Moreover, in September 2008, the Irish government asked Merrill Lynch to assess the situation and advise them:
It would have been difficult for Merrill Lynch’s investment bankers not to know, at some level, that in a reckless market the Irish banks had acted with a recklessness all their own. But in the seven-page memo to Brian Lenihan—for which the Irish taxpayer forked over to Merrill Lynch seven million euros—they kept whatever reservations they may have had to themselves. “All of the Irish banks are profitable and well capitalised,” wrote the Merrill Lynch advisers, who then went on to suggest that the banks’ problem wasn’t at all the bad loans they had made but the panic in the market. The Merrill Lynch memo listed a number of possible responses the Irish government might have to any run on Irish banks. It refrained from explicitly recommending one course of action over another, but its analysis of the problem implied that the most sensible thing to do was guarantee the banks. After all, the banks were fundamentally sound. Promise to eat all losses, and markets would quickly settle down—and the Irish banks would go back to being in perfectly good shape. As there would be no losses, the promise would be free.Basically, Merrill Lynch told the Irish government that confidence is the most important thing in the eyes of bondholders and rating agencies and consequently, they should back the private debt as a way to bolster the bond market's confidence. And the Irish government, believing the neutral, impartial nature of the advice and the omnipotence of bondholders, agreed to do that.
Overnight, the Irish taxpayers became €100 billion poorer. The irony is rich considering this:
Not long ago I spoke with a former senior Merrill Lynch bond trader who, on September 29, 2008, owned a pile of bonds in one of the Irish banks. He’d already tried to sell them back to the bank for 50 cents on the dollar—that is, he’d offered to take a huge loss, just to get out of them. On the morning of September 30 he awakened to find his bonds worth 100 cents on the dollar. The Irish government had guaranteed them! He couldn’t believe his luck. Across the financial markets this episode repeated itself. People who had made a private bet that went bad, and didn’t expect to be repaid in full, were handed their money back—from the Irish taxpayer.The irony is even richer as these same agencies are no longer accepting even a simple roll over of the Greek debt. They want full profit payment of every cent invested. Not just the principal invested, but the all of the expected profit as well. That is because, they realized that, no government has the power to punish the financial institutions. When they say, jump, everyone says, how high. They brought down the US economy (by setting the same cheap money casino). They brought down half of the European economies and I am sure, as we speak, they are setting up the same cheap money casino in one of the emerging Asian economies.

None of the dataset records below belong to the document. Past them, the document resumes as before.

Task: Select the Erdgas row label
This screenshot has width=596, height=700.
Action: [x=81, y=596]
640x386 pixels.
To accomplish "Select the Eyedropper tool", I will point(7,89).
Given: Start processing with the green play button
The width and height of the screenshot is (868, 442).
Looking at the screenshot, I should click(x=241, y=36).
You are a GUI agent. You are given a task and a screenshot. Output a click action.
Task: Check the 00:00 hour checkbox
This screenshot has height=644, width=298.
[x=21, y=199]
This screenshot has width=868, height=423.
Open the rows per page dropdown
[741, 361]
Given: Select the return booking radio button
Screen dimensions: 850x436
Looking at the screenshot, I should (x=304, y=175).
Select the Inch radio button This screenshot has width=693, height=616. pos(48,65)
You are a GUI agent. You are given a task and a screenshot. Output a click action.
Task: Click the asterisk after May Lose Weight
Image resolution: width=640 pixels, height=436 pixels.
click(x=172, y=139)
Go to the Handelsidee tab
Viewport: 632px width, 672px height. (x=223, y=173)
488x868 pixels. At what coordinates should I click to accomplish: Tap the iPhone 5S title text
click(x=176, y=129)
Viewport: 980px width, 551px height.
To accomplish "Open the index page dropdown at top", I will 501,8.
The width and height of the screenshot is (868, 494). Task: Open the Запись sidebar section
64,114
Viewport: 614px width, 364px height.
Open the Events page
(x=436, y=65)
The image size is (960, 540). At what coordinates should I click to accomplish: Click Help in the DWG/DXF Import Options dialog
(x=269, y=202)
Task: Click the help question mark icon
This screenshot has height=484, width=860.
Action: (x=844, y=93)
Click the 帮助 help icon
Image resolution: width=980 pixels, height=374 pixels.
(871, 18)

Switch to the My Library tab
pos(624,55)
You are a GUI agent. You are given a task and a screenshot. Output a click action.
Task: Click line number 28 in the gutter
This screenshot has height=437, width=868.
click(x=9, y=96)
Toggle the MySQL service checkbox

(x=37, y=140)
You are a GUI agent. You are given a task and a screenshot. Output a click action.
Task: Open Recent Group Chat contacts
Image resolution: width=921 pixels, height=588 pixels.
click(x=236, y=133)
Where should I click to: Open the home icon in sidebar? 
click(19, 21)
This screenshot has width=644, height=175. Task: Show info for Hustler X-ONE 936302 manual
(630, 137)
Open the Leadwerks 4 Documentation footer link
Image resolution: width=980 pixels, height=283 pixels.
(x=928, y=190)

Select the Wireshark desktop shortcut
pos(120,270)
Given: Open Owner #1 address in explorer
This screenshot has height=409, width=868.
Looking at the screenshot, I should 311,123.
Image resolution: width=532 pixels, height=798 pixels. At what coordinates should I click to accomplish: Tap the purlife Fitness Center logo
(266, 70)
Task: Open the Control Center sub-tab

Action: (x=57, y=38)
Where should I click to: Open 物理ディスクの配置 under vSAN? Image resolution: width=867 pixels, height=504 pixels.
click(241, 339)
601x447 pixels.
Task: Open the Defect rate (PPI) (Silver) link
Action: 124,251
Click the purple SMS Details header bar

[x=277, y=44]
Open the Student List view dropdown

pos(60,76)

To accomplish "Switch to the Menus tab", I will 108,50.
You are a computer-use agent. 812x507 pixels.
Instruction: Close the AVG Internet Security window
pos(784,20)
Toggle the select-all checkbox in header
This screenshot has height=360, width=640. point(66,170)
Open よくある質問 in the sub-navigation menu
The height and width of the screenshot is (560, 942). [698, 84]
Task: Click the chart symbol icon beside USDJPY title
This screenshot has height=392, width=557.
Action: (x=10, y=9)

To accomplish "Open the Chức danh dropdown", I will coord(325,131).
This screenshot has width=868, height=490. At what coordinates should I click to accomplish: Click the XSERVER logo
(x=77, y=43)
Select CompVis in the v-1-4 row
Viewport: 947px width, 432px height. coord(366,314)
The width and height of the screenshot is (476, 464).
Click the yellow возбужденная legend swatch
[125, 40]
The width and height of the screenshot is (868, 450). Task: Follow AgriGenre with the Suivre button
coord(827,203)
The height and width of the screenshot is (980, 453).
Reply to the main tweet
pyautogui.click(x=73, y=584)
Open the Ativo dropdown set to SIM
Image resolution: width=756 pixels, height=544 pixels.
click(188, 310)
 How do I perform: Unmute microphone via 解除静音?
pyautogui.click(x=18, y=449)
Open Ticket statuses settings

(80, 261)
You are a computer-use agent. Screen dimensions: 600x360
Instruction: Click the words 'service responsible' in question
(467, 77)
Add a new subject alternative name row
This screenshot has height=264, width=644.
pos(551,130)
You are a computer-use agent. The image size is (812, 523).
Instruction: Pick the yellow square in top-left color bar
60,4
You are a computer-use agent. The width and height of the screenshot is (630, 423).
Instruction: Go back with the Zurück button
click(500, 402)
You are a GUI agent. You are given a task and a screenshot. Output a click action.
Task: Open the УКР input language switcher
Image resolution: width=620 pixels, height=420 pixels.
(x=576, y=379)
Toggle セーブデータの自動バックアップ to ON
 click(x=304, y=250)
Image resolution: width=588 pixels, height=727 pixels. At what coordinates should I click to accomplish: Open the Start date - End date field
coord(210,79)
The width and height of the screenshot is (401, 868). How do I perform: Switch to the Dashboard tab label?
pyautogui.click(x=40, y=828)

Yet, they were bailed out in all situation (except Iceland) and now they are so emboldened that they demand that risk pricing should be ignored and they should be given everything they hoped for when they invested.
And to ensure their extortion works, they go beyond the Greek economy (which is something like 3% of the Eurozone) and threaten, Portugal, Spain, Ireland and Italy.
The idea is to make EU leaders feel the pressure and do what the Irish did, that is, guarantee the Greek debt, perhaps by converting that into a Euro bond (implicitly backed by Germany).
They are being told right now, that if they did that the bond markets will be reassured, confidence will be restored and everything will be all right.
The European governments should simply tell the "investors" that these bonds were risk-priced and they should no longer expect to get as lucky as they did with Ireland. And that they will get a hair cut regardless.
If they don't they will pay such a huge price that it will dwarf the Irish scenario.